There actually isn’t a single Nazi in the entirety of “The Wave,” but their shadow is prominent enough to color the entire film with their presence.

A 2008 foreign film, with the title “Die Welle,” is a movie loosely based off an obscure classroom experiment that took place in a California classroom in the ’60s. As one of the several film adaptions of the experiment, “The Wave” transports the experiment to a suburban community in Germany, for both a stronger unity with its message, and, no doubt, increased marketability.

When rebel teacher Rainer Wenger, played by German Actor Jürgen Vogel, is asked whether he really thought  Germany would be susceptible to another Third Reich by one of his students, Wenger decides to turn his own classroom into a fascist system. He manages to create a modern version of the Nazi Party, composed entirely of gullible teenagers.

It’s almost humorous how quickly the entire school is convinced that joining a fascist organization is a perfectly great thing to do. After only two days, the majority of the students are dressed in white (the Wave’s official uniform), vandalizing the neighborhood with “Wave” symbols, bullying little kids, having drunken Wave parties and other typical adolescent fascist activities.

Most offensive is the improvised “wave” greeting, which bears a striking resemblance to the Nazi salute … imagine that.

What the movie lacks in subtlety, it makes up for with initial complexity. The movie works best as a miniature examination of a fascist state, and doesn’t shy away from finding some positive implications of such a state.

The students are almost instantly united, forming strong bonds with each other. The loners and rejects suddenly have friends and the neighborhood gang develops a sense of morality. The movie does a remarkable job of embracing all of its controversial subjects, both the positives and the obvious negatives.

Unfortunately, the movie is almost completely derailed by its out-of-nowhere, tragic, hyperbolic ending, which manages to disregard all of the movie’s building complexity, and instead ends with the almost insultingly simple message of “fascism is bad.”

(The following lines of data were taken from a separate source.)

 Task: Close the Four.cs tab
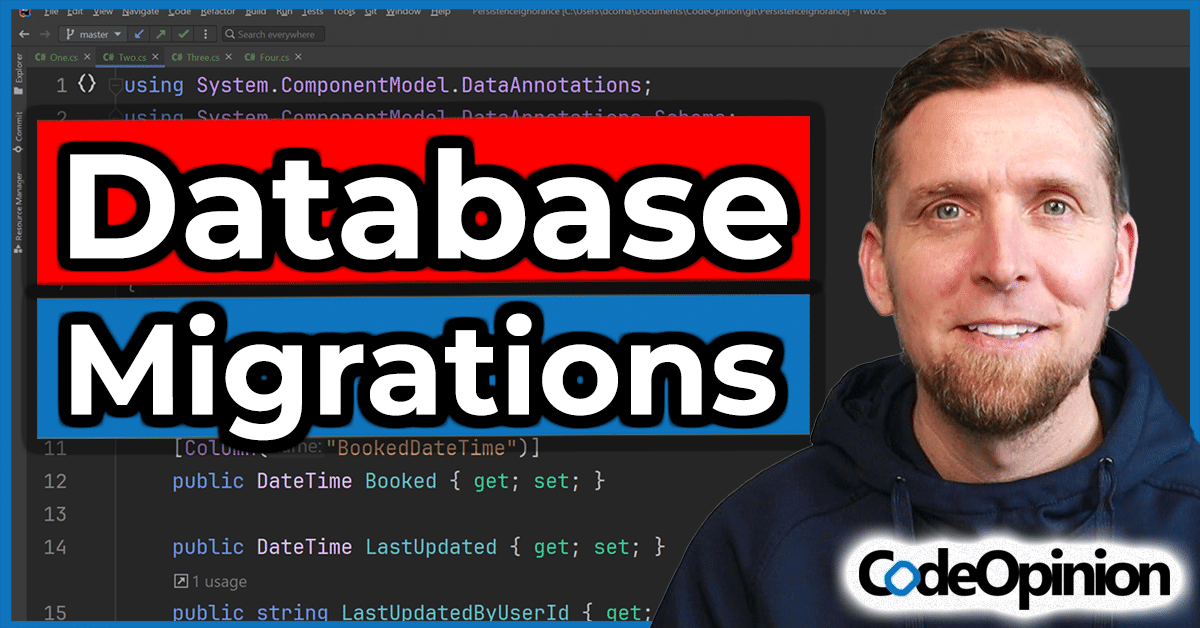tap(297, 58)
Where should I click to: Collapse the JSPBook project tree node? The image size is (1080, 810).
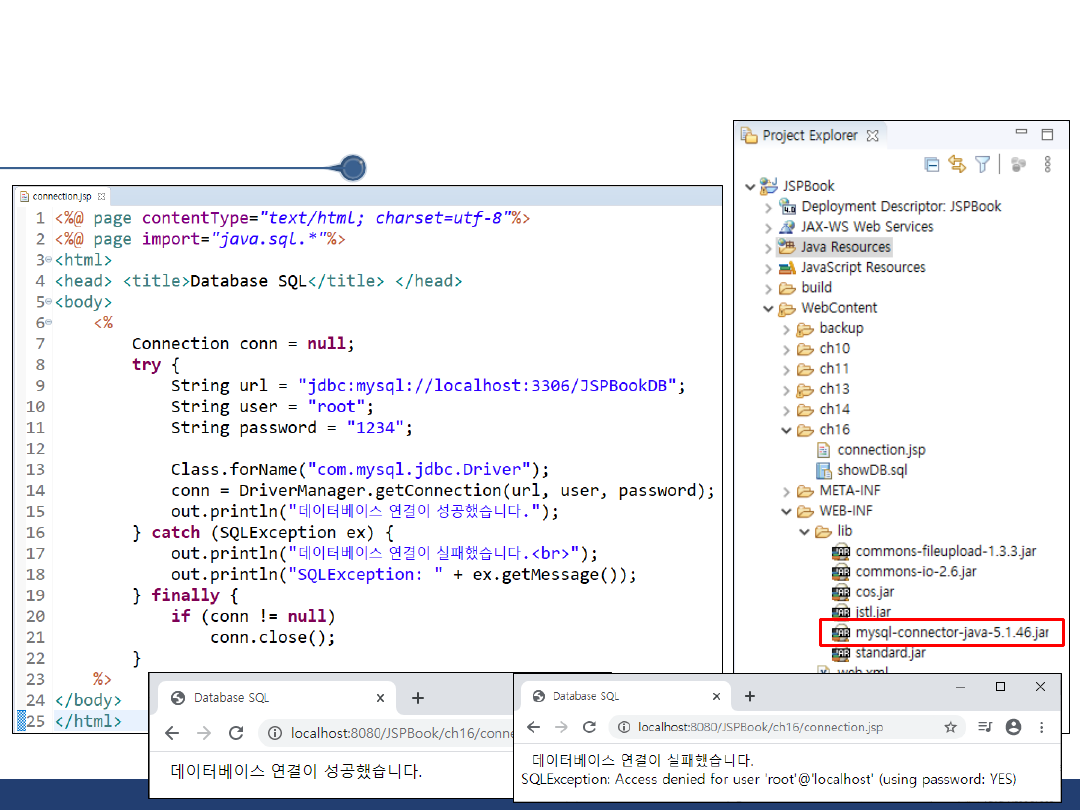(x=750, y=186)
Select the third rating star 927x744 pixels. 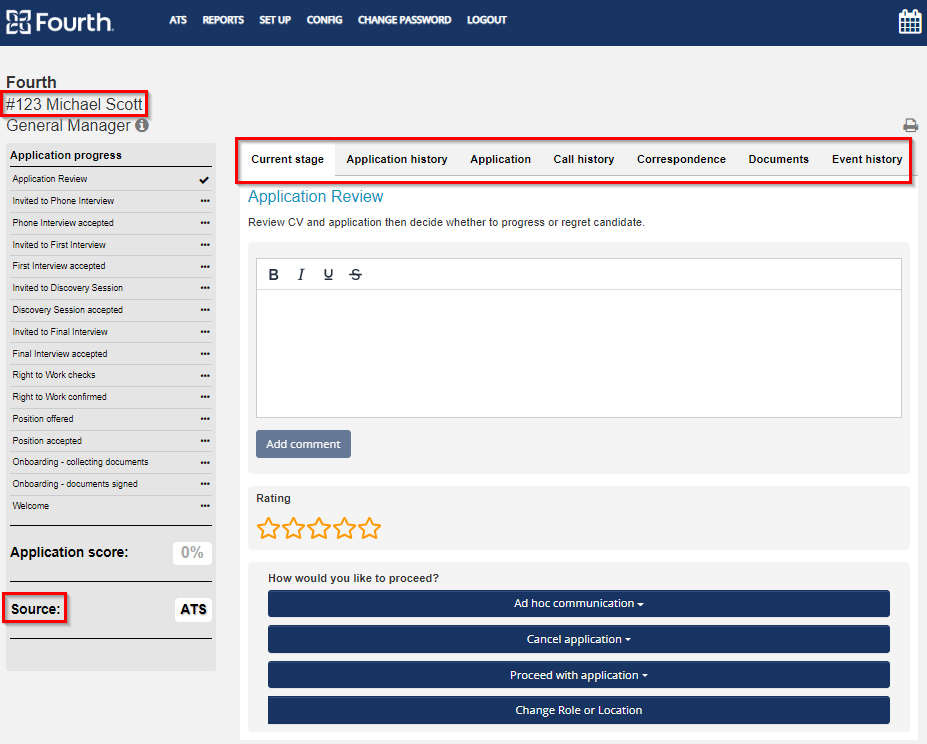(319, 529)
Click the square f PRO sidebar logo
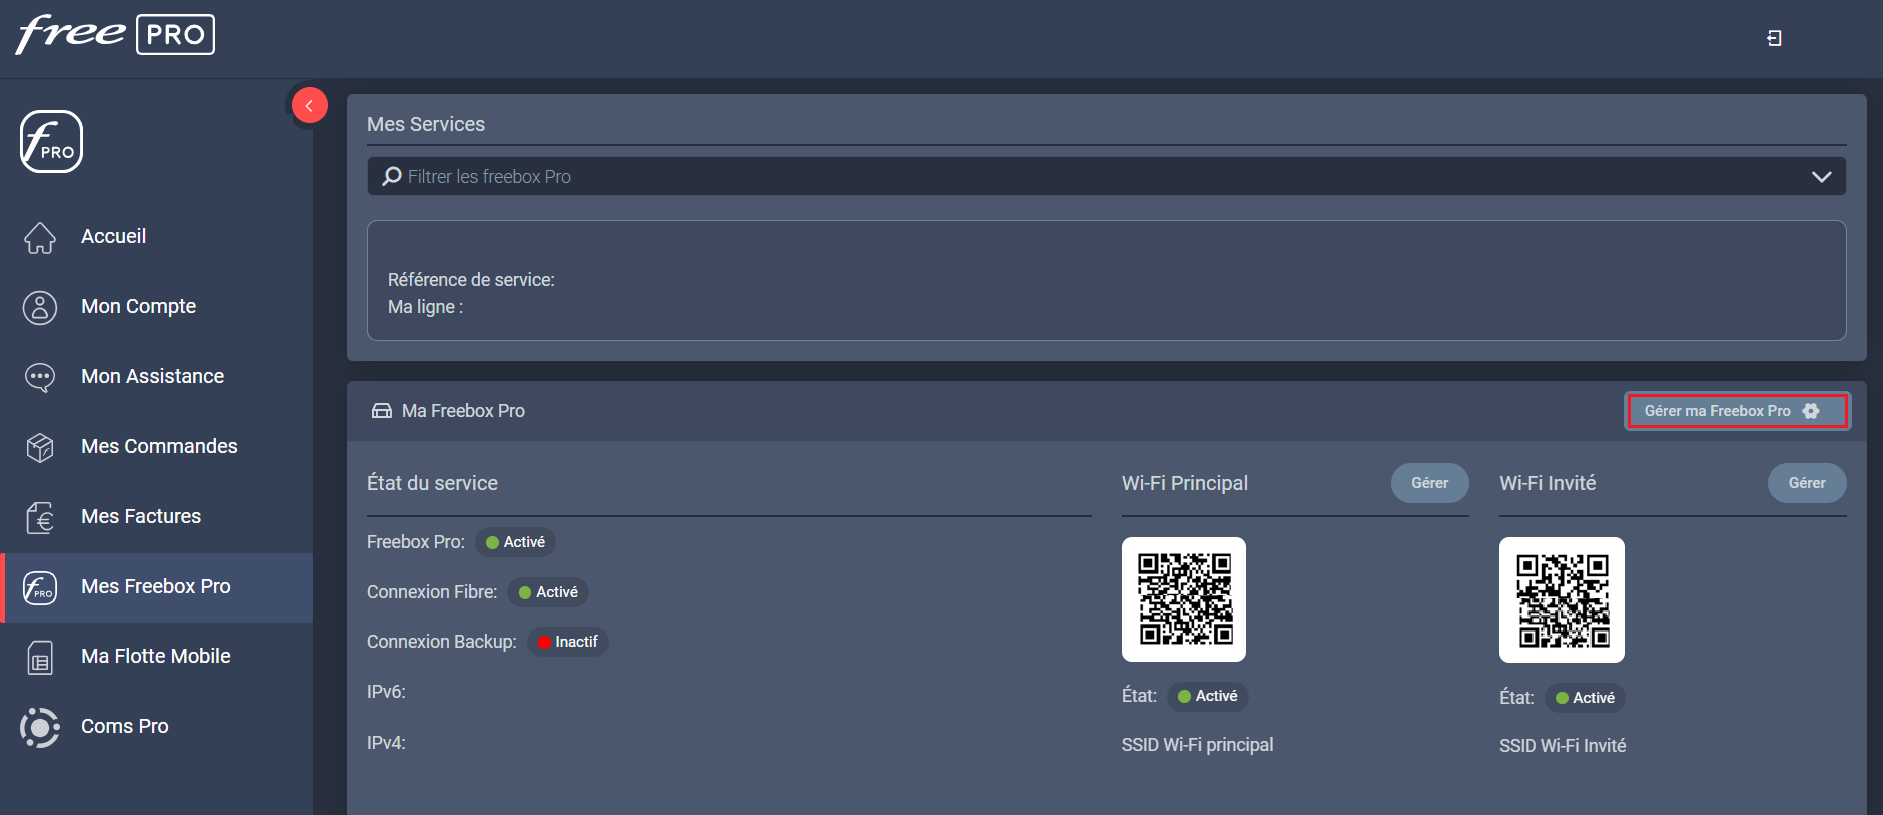This screenshot has height=815, width=1883. click(51, 142)
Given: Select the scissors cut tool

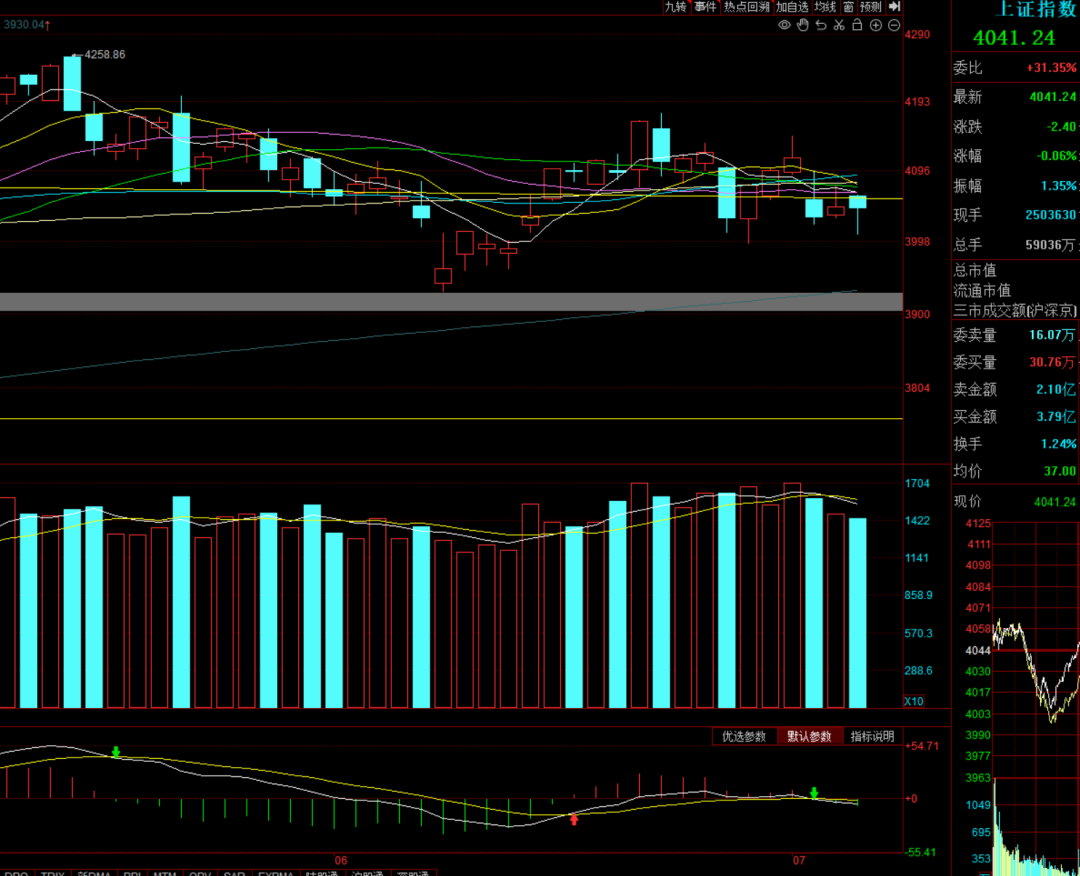Looking at the screenshot, I should click(839, 25).

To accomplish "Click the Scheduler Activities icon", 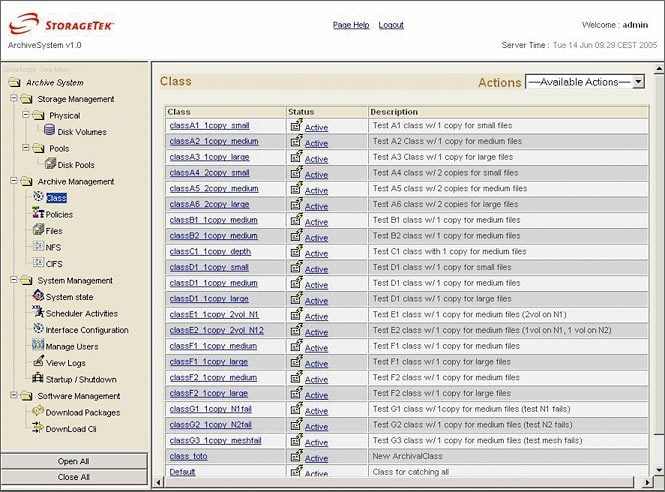I will (38, 313).
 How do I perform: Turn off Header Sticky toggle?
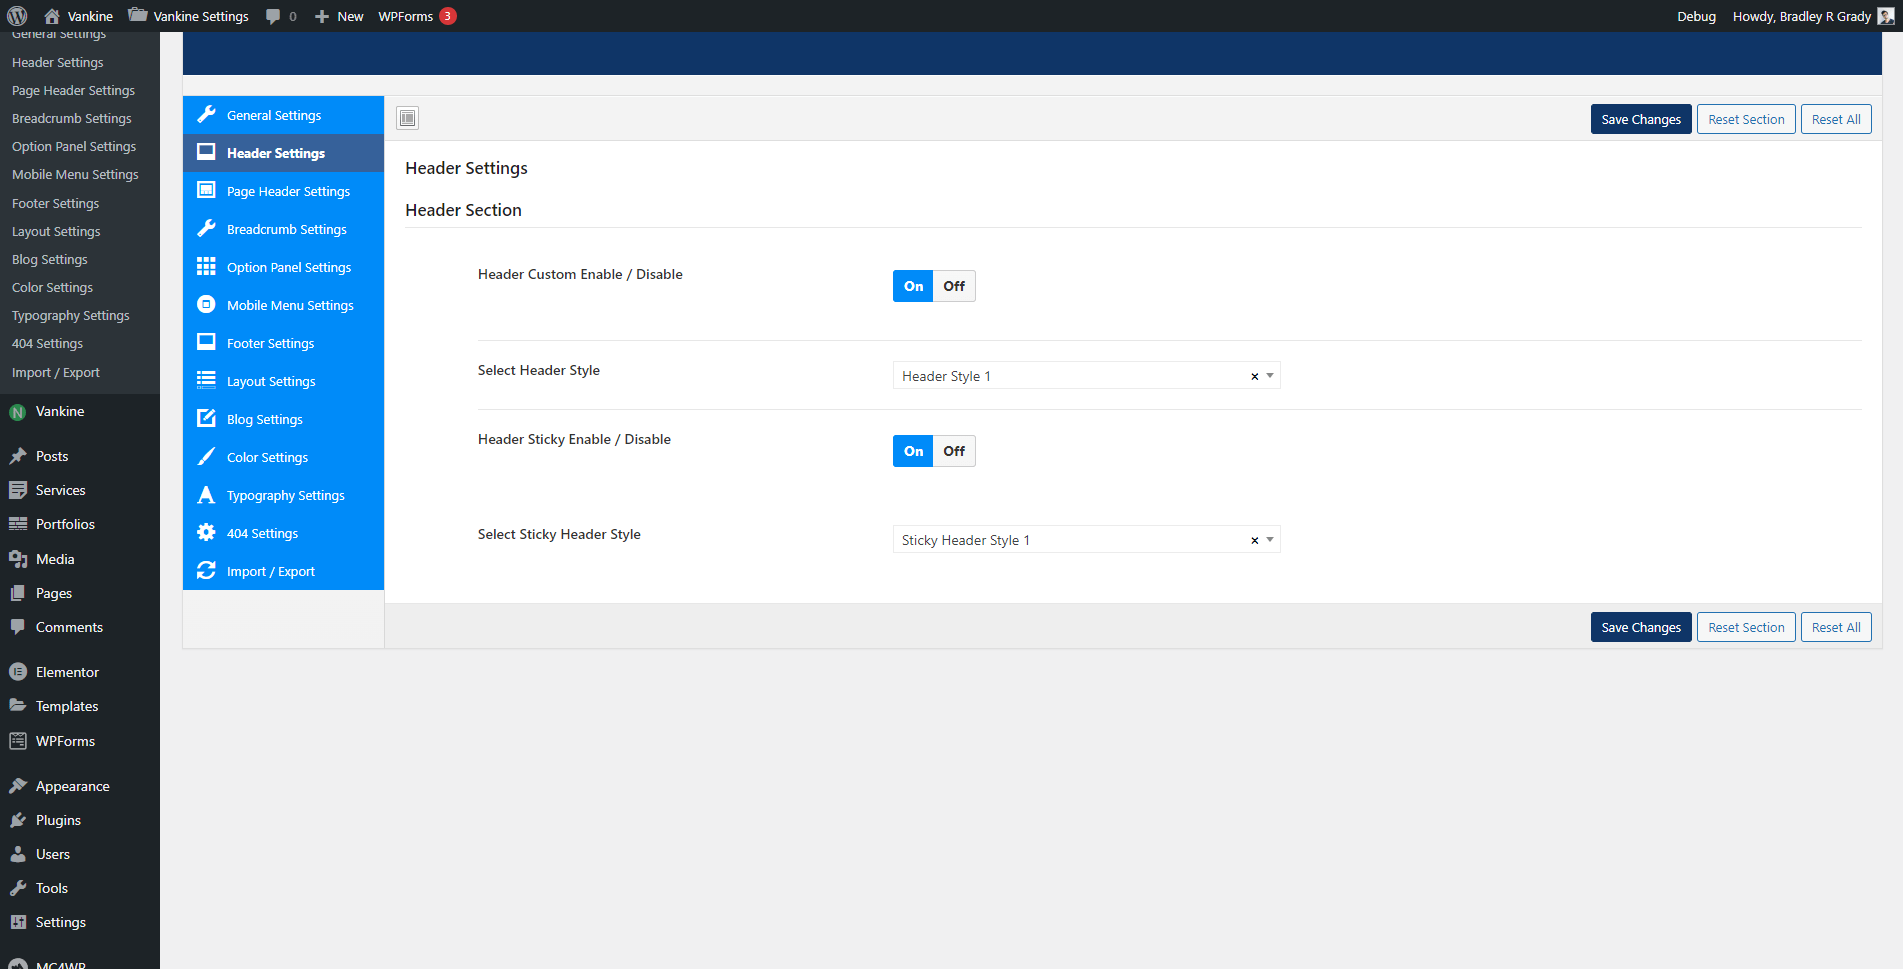(954, 451)
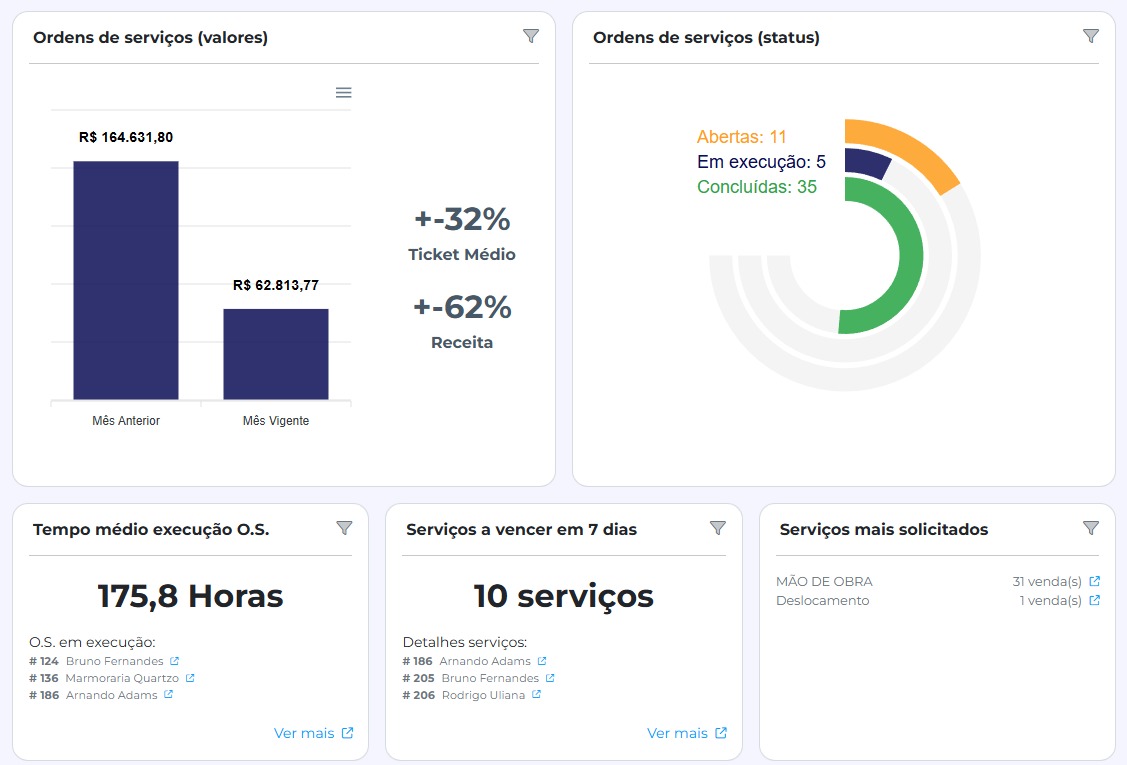This screenshot has width=1127, height=765.
Task: Open O.S. #186 Arnando Adams in execution list
Action: pos(168,695)
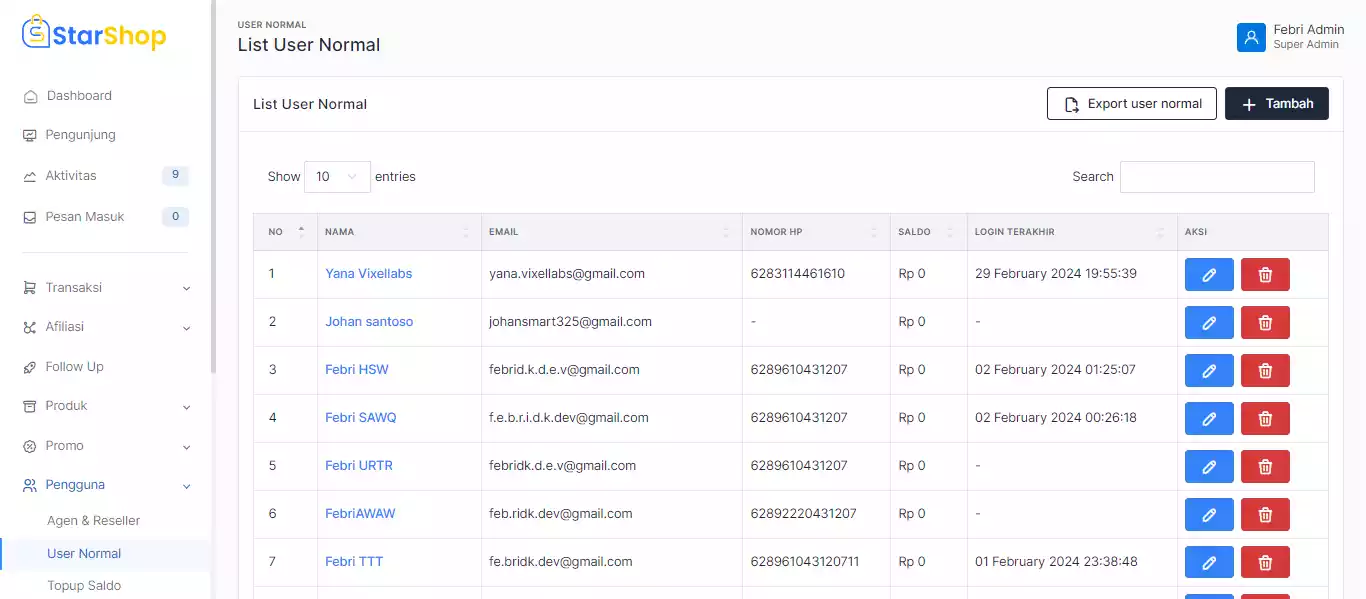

Sure, that’s a perfectly acceptable message for every brainless Nazi movie that Hollywood pulls out of its recycle bin, but for a film which treated the concept so intriguingly, it feels like a waste. Clearly fascism, while still pertaining to its corruptible aspects, wasn’t entirely bad in this film.

What was poignant about the movie was the fact that it challenged the viewer to form their own conclusions on the fascist system, and ask questions about the universally negative perceptions they may have been fed.

In the end, “The Wave” decides to cower back to being art that confirms rather than art that provokes, which is a shame, because provocative is exactly what this film needed to be.